# Required work
Print the records below word for word, beginning with the first line and ending once the line containing "Choose the 6.6000" is printed.

# The data
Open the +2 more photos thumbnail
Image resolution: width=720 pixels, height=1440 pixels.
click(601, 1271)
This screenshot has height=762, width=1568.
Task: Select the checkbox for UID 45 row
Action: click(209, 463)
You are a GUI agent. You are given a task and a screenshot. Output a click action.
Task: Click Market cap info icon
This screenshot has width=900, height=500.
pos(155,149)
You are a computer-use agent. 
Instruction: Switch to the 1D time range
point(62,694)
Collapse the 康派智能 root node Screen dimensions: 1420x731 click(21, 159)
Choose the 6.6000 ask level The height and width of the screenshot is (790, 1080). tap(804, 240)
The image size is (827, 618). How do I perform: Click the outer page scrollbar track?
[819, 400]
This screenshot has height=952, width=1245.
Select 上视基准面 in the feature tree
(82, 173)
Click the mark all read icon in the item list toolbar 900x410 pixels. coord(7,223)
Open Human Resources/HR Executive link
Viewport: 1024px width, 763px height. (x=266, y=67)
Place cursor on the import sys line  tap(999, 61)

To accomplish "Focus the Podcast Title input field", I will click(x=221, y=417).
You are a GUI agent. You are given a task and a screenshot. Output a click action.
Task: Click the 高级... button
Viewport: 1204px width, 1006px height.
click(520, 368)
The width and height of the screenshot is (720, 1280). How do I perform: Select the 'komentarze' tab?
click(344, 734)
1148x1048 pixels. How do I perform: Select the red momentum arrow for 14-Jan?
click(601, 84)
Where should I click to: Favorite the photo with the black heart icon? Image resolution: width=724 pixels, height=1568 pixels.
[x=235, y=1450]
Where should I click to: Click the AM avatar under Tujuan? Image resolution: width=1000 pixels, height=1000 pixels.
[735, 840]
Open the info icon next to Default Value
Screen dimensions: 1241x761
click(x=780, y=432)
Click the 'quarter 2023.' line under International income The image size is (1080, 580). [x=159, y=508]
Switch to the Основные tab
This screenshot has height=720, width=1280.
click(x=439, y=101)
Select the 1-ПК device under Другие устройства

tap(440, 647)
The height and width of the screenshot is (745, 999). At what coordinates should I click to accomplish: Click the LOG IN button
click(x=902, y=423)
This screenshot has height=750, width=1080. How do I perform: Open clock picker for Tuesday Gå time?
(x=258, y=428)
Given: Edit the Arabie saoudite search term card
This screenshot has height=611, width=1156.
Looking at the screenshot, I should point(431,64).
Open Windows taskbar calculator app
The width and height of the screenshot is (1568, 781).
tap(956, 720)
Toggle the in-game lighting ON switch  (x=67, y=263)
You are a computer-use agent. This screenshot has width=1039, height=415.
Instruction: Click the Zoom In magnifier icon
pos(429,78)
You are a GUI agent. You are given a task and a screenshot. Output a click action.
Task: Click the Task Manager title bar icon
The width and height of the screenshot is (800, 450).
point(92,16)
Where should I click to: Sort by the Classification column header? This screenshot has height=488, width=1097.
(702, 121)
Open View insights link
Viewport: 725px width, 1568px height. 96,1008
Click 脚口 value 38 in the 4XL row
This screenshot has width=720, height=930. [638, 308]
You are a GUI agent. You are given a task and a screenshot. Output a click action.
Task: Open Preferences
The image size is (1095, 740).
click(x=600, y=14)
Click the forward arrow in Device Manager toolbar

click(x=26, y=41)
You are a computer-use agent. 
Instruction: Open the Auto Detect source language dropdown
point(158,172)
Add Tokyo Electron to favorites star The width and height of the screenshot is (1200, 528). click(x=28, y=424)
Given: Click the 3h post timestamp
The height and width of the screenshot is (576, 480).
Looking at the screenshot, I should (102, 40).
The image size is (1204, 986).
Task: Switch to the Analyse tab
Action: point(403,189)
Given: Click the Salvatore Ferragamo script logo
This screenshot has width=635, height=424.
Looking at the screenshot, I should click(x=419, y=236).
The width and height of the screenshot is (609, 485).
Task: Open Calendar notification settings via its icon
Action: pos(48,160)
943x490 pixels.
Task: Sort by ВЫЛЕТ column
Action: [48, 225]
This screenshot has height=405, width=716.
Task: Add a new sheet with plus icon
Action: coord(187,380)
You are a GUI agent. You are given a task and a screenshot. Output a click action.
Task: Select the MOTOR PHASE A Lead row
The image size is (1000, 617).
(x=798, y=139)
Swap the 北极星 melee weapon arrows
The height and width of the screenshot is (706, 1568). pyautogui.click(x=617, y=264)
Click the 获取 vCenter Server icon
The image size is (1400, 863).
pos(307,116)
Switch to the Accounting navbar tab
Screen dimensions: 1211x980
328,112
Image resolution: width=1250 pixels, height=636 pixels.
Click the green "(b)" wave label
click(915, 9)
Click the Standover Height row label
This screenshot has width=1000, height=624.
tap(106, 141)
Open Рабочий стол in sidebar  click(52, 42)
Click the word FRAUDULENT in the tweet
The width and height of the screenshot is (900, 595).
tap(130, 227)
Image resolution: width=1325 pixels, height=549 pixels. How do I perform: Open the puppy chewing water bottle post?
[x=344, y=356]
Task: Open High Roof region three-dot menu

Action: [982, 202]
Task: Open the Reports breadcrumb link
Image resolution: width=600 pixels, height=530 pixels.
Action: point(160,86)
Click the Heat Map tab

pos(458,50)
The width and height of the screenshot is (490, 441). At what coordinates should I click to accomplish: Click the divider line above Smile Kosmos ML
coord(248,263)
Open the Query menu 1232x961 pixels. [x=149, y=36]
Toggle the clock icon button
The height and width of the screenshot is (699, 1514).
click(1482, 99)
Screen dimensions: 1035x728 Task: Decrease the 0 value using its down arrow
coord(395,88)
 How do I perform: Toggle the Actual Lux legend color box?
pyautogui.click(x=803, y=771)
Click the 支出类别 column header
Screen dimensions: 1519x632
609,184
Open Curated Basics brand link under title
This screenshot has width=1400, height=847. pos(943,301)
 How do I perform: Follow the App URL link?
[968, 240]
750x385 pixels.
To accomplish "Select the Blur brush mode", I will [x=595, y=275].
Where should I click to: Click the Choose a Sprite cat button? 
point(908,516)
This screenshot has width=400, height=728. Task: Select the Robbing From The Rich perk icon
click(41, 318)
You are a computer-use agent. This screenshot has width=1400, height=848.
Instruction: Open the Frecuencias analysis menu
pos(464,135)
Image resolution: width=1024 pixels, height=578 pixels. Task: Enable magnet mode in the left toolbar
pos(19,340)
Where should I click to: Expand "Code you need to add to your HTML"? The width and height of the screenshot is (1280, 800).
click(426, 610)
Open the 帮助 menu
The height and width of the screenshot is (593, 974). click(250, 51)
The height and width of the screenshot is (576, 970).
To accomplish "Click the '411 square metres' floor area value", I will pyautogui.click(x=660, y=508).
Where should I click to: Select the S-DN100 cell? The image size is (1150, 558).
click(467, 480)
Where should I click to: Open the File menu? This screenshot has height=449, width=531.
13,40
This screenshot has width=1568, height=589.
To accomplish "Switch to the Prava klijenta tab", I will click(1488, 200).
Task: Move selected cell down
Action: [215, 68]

# Result for this task
Open the +2 more photos thumbnail
Image resolution: width=720 pixels, height=1440 pixels.
click(601, 1271)
This screenshot has height=762, width=1568.
Task: Select the checkbox for UID 45 row
Action: click(209, 463)
You are a GUI agent. You are given a task and a screenshot. Output a click action.
Task: Click Market cap info icon
This screenshot has width=900, height=500.
pos(155,149)
You are a computer-use agent. 
Instruction: Switch to the 1D time range
point(62,694)
Collapse the 康派智能 root node Screen dimensions: 1420x731 click(21, 159)
Choose the 6.6000 ask level The height and width of the screenshot is (790, 1080). tap(804, 240)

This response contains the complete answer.